PF vai investigar possibilidade de locaute em greve de caminhoneiros

Locaute é caracterizado quando empresários de um setor contribuem, incentivam ou orientam a paralisação de seus empregados

Caminhoneiros fecham trecho da Régis Bittencourt, na altura de Embu das Artes (SP)

Caminhoneiros fecham trecho da Régis Bittencourt, na altura de Embu das Artes (SP)

FELIPE RAU/ESTADÃO CONTEÚDO - 25.05.2018

A Polícia Federal vai investigar a possibilidade de locaute na paralisação dos caminhoneiros, que entrou nesta sexta-feira (25) no quinto dia, apesar do acordo firmado na noite de quinta-feira.

Mesmo com a câmara de compensação proposta pelo governo, que manterá, por meio de subvenções bancadas pelo Tesouro, o preço do diesel estável para os distribuidores, o que se constata nesta sexta é a ampliação dos pontos de retenção das estradas e não a redução do movimento, como esperava o governo.

Locaute é caracterizado quando empresários de um setor contribuem, incentivam ou orientam a paralisação de seus empregados. Ou seja, é uma greve liderada pelos patrões, com o intuito de obter benefícios para o setor, o que é proibido por lei.

Segundo o jornal "O Estado de S. Paulo" apurou, a avaliação do próprio governo é de que o Planalto subestimou a proporção que a mobilização poderia tomar, um erro do sistema de inteligência, que é comandado pela Abin (Agência Brasileira de Inteligência).

Interlocutores diretos do presidente comentaram que, como esta não era a primeira greve de caminhoneiros nos últimos tempos — e em todas elas, o movimento arrefecia ao final de alguns dias —, a avaliação era de que não haveria dificuldade em chegar a um acordo rapidamente.

A possibilidade de locaute começou a ser pensada na terça-feira (22), quando a paralisação ganhou dimensão nacional. O quadro foi agravado a partir da quarta-feira (23).

Embora o governo reconheça que há, sim, uma mobilização fortíssima dos caminhoneiros autônomos, que representam mais da metade dos trabalhadores da área, acredita também que a paralisação só chegou ao ponto em que está por ter apoio do empresariado.

O governo reconhece que a gravidade da situação subiu alguns andares neste momento e a tensão aumenta no Planalto. No domingo passado, quando foram realizadas as primeiras reuniões com o presidente Michel Temer, no Palácio do Jaburu, nem ele nem seus ministros imaginavam que a situação pudesse chegar onde chegou, com tendência de agravamento ainda maior, sem precedentes no País.

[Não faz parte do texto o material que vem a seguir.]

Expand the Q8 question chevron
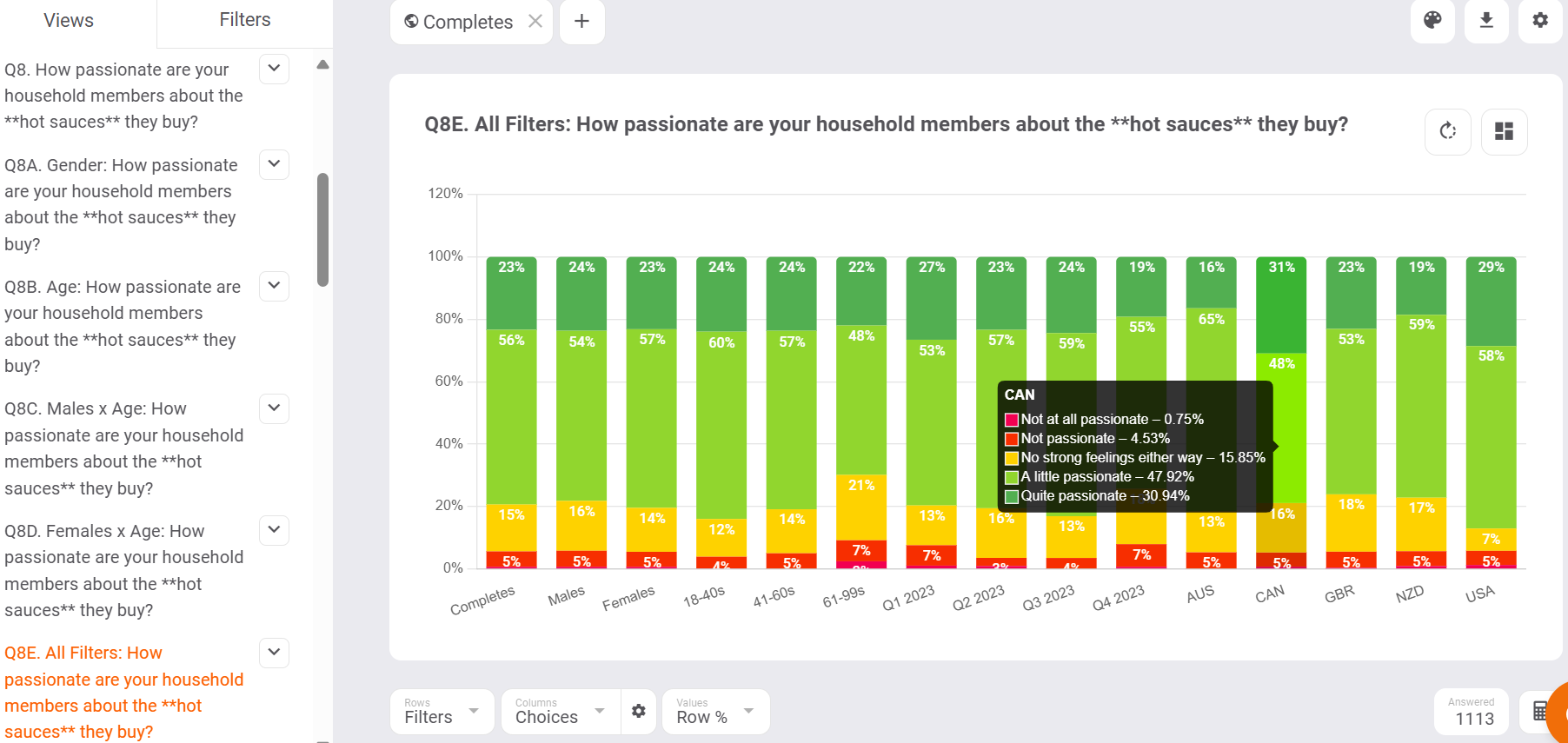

Por enquanto, todos no governo estão cautelosos e falam apenas em "indícios", "possibilidades" e não querem fazer acusações diretas. Sabem que também é grande a mobilização dos caminhoneiros autônomos. E já há outros segmentos aderindo aos protestos, por conta do preço da gasolina.

Mas, segundo apurou o jornal O Estado de S. Paulo, o governo está convencido de que o dedo dos patrões levou o movimento a este ponto e isso mudou o perfil da greve, que começa a dar sinais de que pode ficar fora de controle. É crescente o problema de desabastecimento no País.

O fato de os pontos de paralisação terem aumentado após o anúncio do acordo na noite de quinta, sinaliza, segundo fontes do Planalto, que o movimento acredita continuar contando com apoio da população e que conta com a adesão de outras categorias nos protestos, como taxistas, motoristas de aplicativo e motoboys.

Por isso também aumenta a preocupação, no interior do governo. O temor é que o problema saia do controle se houver adesão explícita de outro segmento da população, já que também há uma insatisfação enorme com os reajustes diários dos demais combustíveis. 

Por enquanto, embora todos estejam assustados com a persistência e crescimento dos problemas com a manutenção e aumento da paralisação, o governo evita falar em outras medidas para desobstrução de pistas porque não tem como obrigar os motoristas a trafegarem nas estradas e abastecerem supermercados e postos de gasolina, por exemplo, que já sofrem com a falta de produtos.